| TASK DIRECTIONS |
Below are some records. Quote exactly the lines from the one that contains "Where should I" through the last, both included, and leave out the pictures.

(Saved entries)
══════
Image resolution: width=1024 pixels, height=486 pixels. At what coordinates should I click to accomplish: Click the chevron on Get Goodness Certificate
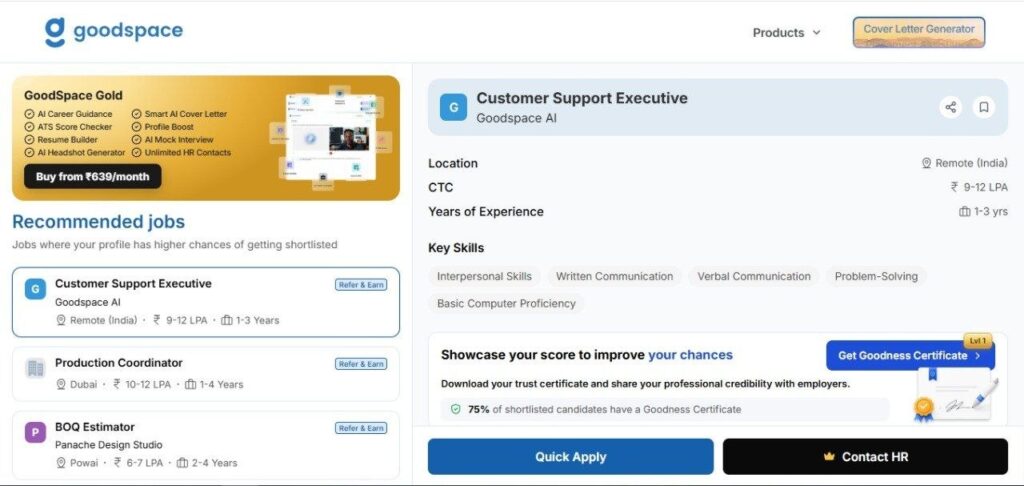pyautogui.click(x=978, y=355)
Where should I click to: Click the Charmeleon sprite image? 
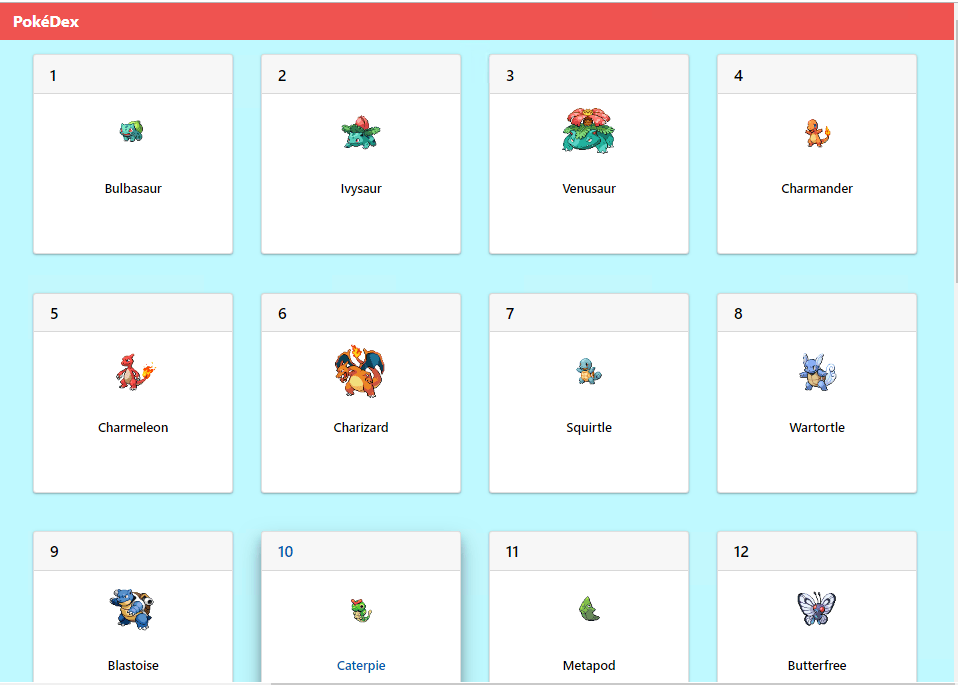pos(133,370)
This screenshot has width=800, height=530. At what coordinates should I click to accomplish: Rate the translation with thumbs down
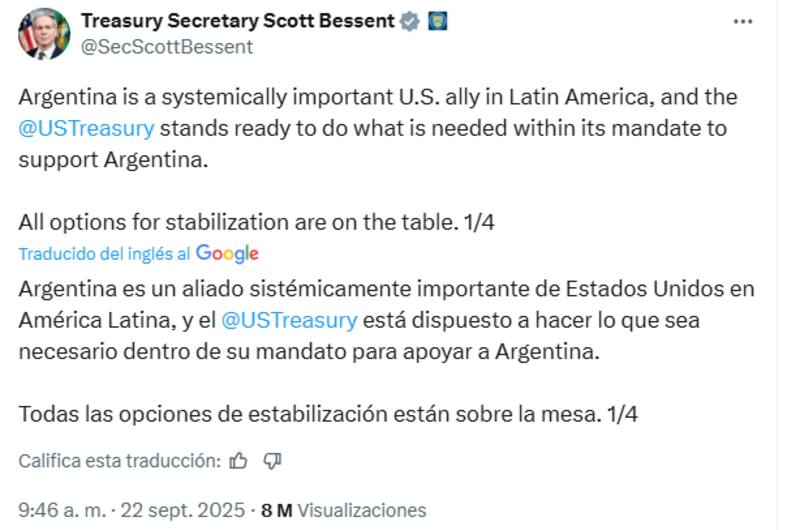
══════
| FINAL ANSWER |
Where should I click to: Click the Charmeleon sprite image? 
pos(133,370)
This screenshot has width=800, height=530. At what coordinates should I click to accomplish: Rate the translation with thumbs down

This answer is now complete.